There's one other thing that I have to list, but I didn't want to relegate it to a bullet point. I am the luckiest man alive on many points, but none so much as this: Katie. Two years ago, I walked into karate class and there was this girl there.  She wore a pink uniform (a thing unheard of for anyone but Judo Gene LaBell), had pink hair, pink sneakers, a pink gym bag, and a pink water bottle. I started calling her Pinkie Pie because I do irritating things like that. Then a curious thing happened. I fell for her.  Hard. I thought there was no way a girl her age (she's 18 years younger than me) would be interested in a guy my age, but she was such a wonderful person that I knew I still wanted her in my life. So I was content to be friends with her. 

Then another curious thing happened.

She told me she didn't want to be just friends. A year after our first date, I asked her to marry me, and she said yes. 
At our fairy-tale wedding.
So you see, my life isn't so bad. My life has gotten better, in fact. Depression be damned.  I fight it every day, and sometimes, all I have to do is look over and see her standing next to me to know that my life can and will get better.  Yeah, I know, I'm a sap, but I don't care. 

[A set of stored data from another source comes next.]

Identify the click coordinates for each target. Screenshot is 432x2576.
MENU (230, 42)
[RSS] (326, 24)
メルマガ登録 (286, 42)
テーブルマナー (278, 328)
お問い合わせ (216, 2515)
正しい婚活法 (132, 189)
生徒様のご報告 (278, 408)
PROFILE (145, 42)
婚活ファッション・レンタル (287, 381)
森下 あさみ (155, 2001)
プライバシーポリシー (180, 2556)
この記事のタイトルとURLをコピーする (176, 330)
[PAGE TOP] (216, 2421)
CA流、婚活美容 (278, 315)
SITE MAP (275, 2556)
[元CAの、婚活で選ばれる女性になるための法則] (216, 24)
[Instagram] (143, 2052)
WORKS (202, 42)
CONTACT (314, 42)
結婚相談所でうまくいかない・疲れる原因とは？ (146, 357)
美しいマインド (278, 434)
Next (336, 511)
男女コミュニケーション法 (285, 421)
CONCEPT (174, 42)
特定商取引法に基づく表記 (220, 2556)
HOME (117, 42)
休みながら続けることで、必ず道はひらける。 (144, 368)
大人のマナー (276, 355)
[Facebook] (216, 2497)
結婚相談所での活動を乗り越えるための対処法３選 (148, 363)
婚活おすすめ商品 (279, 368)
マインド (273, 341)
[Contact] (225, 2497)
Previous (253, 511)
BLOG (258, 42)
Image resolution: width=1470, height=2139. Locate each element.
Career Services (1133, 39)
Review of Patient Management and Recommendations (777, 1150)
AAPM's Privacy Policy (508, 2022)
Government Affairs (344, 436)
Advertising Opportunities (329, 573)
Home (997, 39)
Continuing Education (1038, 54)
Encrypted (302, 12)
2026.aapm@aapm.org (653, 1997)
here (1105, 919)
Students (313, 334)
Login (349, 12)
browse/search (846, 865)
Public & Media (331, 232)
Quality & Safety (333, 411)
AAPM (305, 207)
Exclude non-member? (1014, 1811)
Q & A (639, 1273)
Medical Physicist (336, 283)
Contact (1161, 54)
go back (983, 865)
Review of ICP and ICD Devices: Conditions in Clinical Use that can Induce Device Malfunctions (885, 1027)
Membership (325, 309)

The bottom line is this:  For everything that's happened, for all the pain and misery, for all the sad times, I'm in a good place.  Family, friends, pets, motorcycles, and writing have helped me to climb out of the hole I've been in for years, and I'm starting to feel happy again. 

To anyone out there suffering from depression:  It can get better. It really can. Get help if you can, but hold on because you must. It gets better. Life gets better. The world gets better. And mine is a little less dim now.